**WHAT YOU ARE ASKED TO DO**
Beginning at the line containing "Click the 'We strongly recommend' sentence", give again every line through the end of the data, unchanged and with both ends included. Drop any pictures.

**EXCERPTED RECORDS**

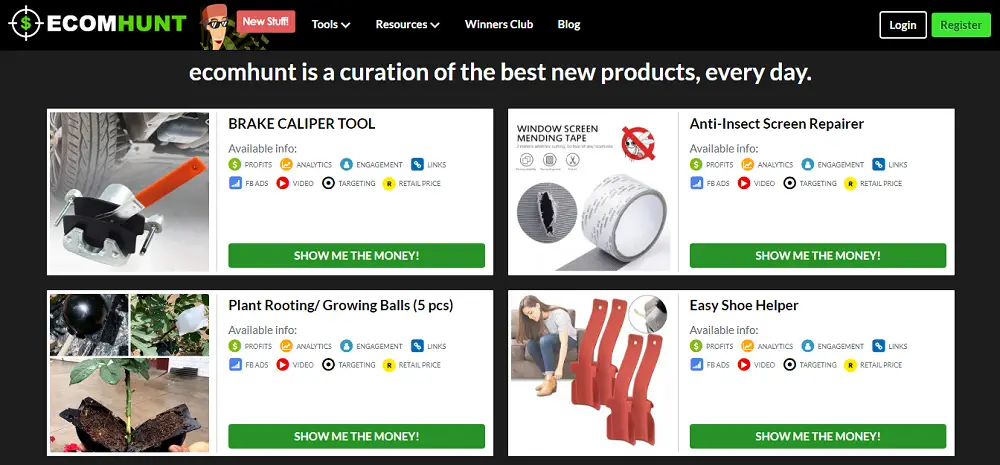This screenshot has width=1000, height=465.
Task: Click the Ecomhunt crosshair dollar logo
Action: coord(26,23)
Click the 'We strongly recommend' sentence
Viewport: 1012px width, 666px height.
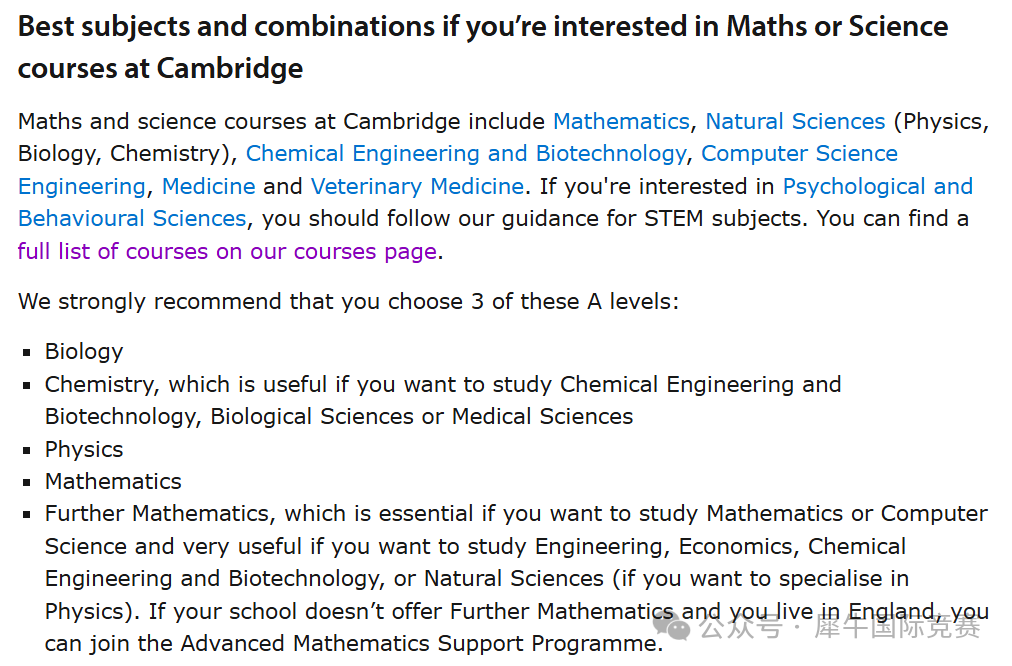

**THE ANSWER**
Click the 'We strongly recommend' sentence
Viewport: 1012px width, 666px height.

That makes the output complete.